• [The task]
Look through the records below for the line with "Task: Expand the textures folder". Return that line and each one after it up to and including the line with "Screen dimensions: 1400x844", exactly.

• [Supplied information]
= Beginning of Section =
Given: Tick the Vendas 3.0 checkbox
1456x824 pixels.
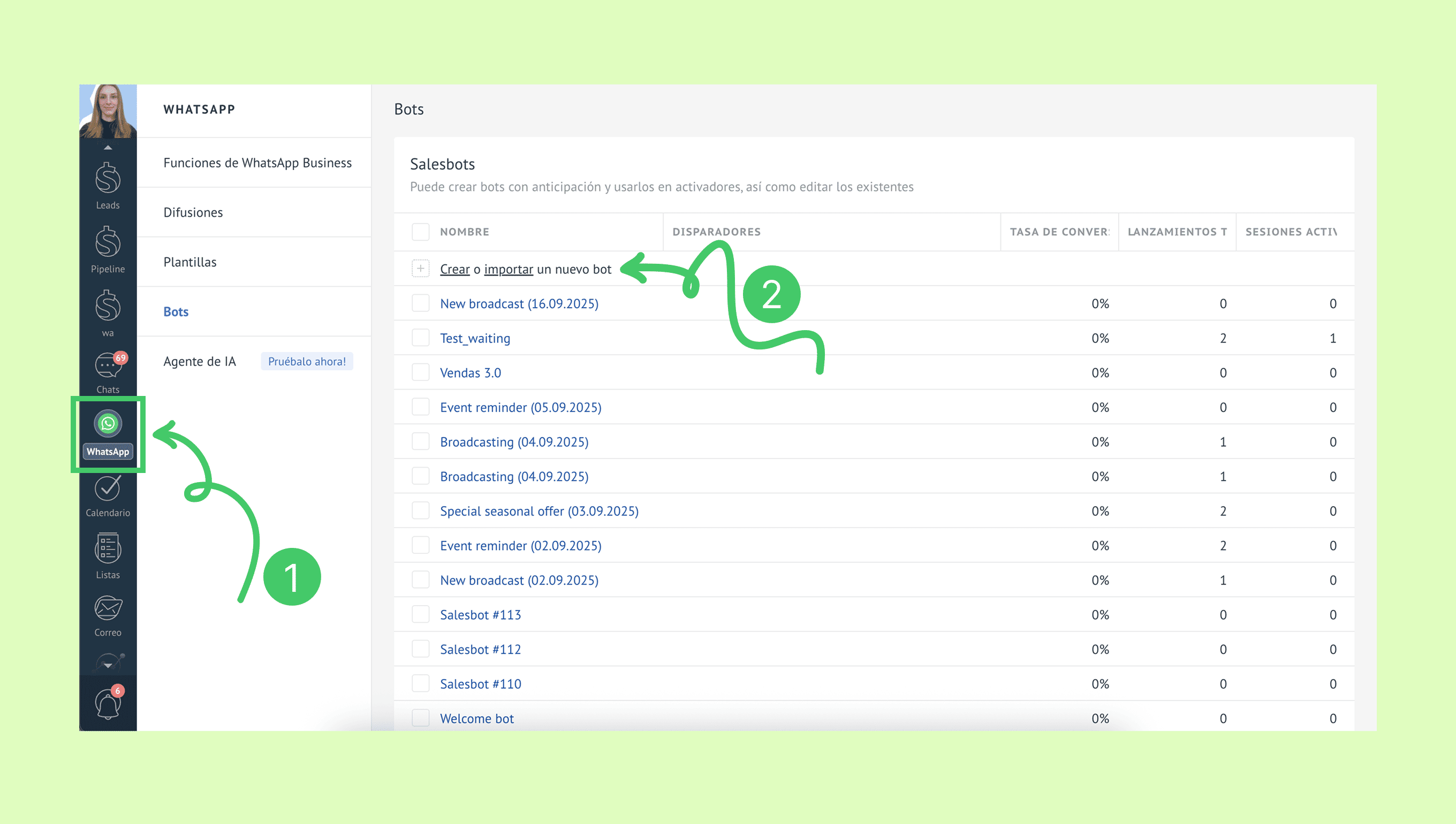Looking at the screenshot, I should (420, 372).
= End of Section =
= Beginning of Section =
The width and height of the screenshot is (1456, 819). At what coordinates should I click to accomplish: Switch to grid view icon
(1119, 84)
= End of Section =
= Beginning of Section =
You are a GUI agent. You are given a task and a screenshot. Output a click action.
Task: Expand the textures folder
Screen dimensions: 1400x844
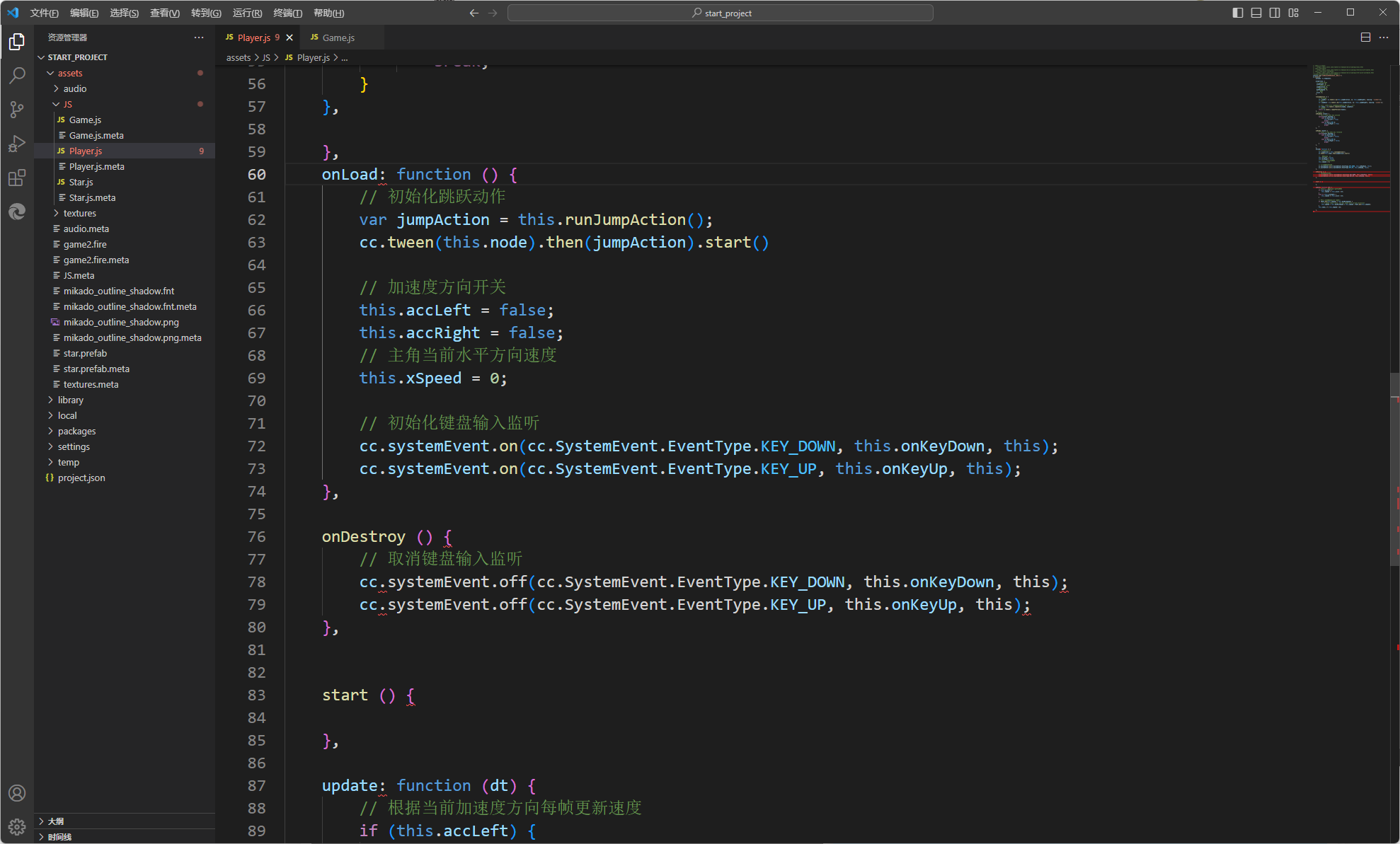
= End of Section =
• [Answer for the task]
Task: Expand the textures folder
Screen dimensions: 1400x844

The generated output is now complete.